Our hometowns being an hour or less away from each other, we should certainly arrange a meeting during the holiday season.
Only 52 more shoplifting days until Kwanzaa. Make the most of them.
CT
9:55 PM
Hey man, sounds great. Sorry if the thing lost your post. It's so disheartening to have to retype things in again.
Anyway, I should be getting home the 12ish? Before you do at any rate. I'd like to return to Avalon on a huge floating cloud, and I see that their finals are completed on the 16th. What would you think of a triumphant 16th, 17th, 18thish return?
5:12 AM
Here's the gist of the lost post:
Your arguments (A) and (B) seem to be pretty good empirical rules of thumb. But predicting future behavior is of course an inexact science, and in my response I was leaving this sort of speculation off to the side in order to focus in on (what seems to me) the more fundamental question, namely, which sort of act feels more intrinsically wrong. I was trying to make the point that no matter which is worse, it seems that weird that either would in itself disqualify a person for future friendship (assuming the person had fully atoned, rehabilitated, etc). I think my response would have been more interesting if the initial choice was between, say, an unjustified killer and a rapist.
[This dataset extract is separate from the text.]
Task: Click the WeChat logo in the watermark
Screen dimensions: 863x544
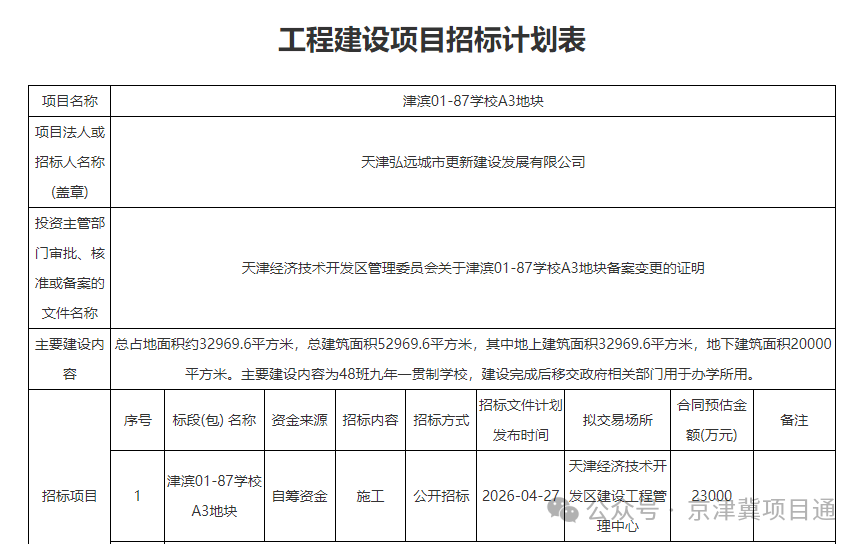Action: [569, 511]
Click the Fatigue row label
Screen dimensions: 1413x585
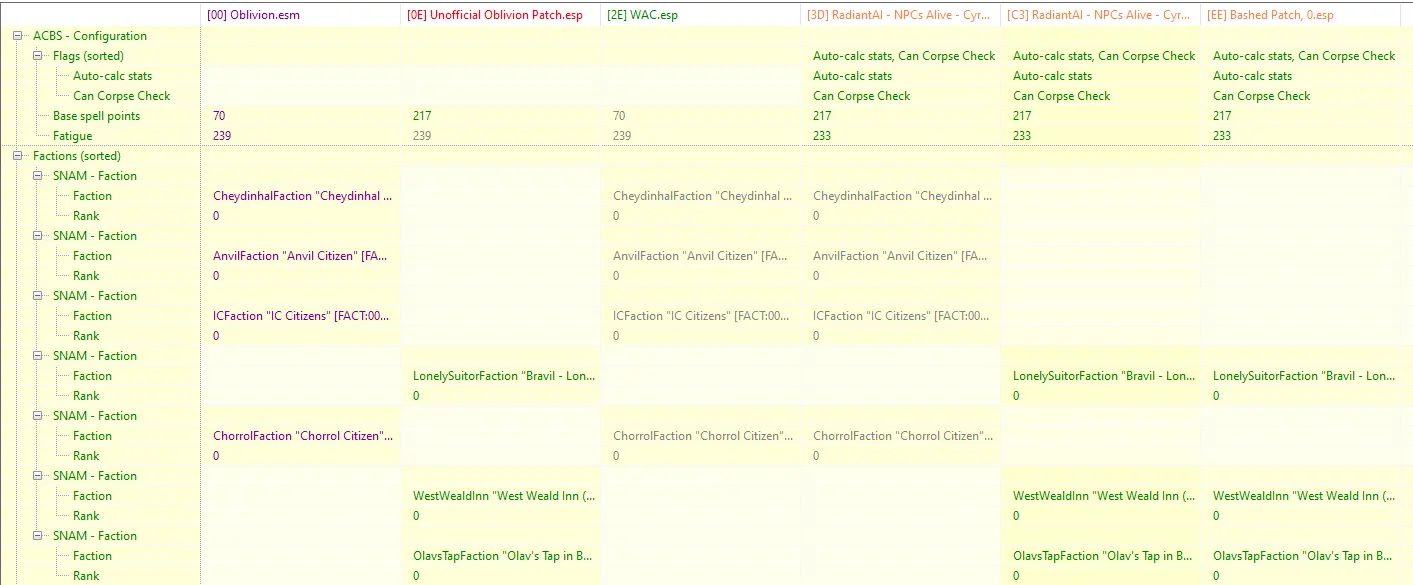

Before deciding which you would least like to be friends with, there is this threshold concern that the question assumes (perhaps falsely) that some acts are disqualifying for future friendship (or "unforgiveable",as I misleadingly used the term).
If the question were simply "which person's act is worse", then this whole discussion is moot. But this question seems to invite the inference that, because A's or B's act is worse, he or she is more or less eligible for future friendship. If we take out all the empirical speculation discussed above, I find this inference at least questionable. (Note: if the question really is empirical at its heart--i.e. which sort of person is more likely to perform well as a friend--then again, my discussion here is basically moot.)
Time for dinner.
CT
3:36 PM
Earlier I posted a stolen joke: "only 52 more shoplifting days until Kwanzaa". I can't remember where I read it, but it struck me as basically just kind of absurd and mildly amusing. Only now do I realize the possible racist implication, i.e. that black people celebrate Kwanzaa and are more likely to steal their gifts. I hadn't thought of that at all when I posted it, but just in case I ever get nominated to the Supreme Court and some intern has to comb the blogosphere in search of CT postings, let the Senate Judiciary Committee be assured that I was just proferring some harmless absurdity and that I never even smoked pot (successfully).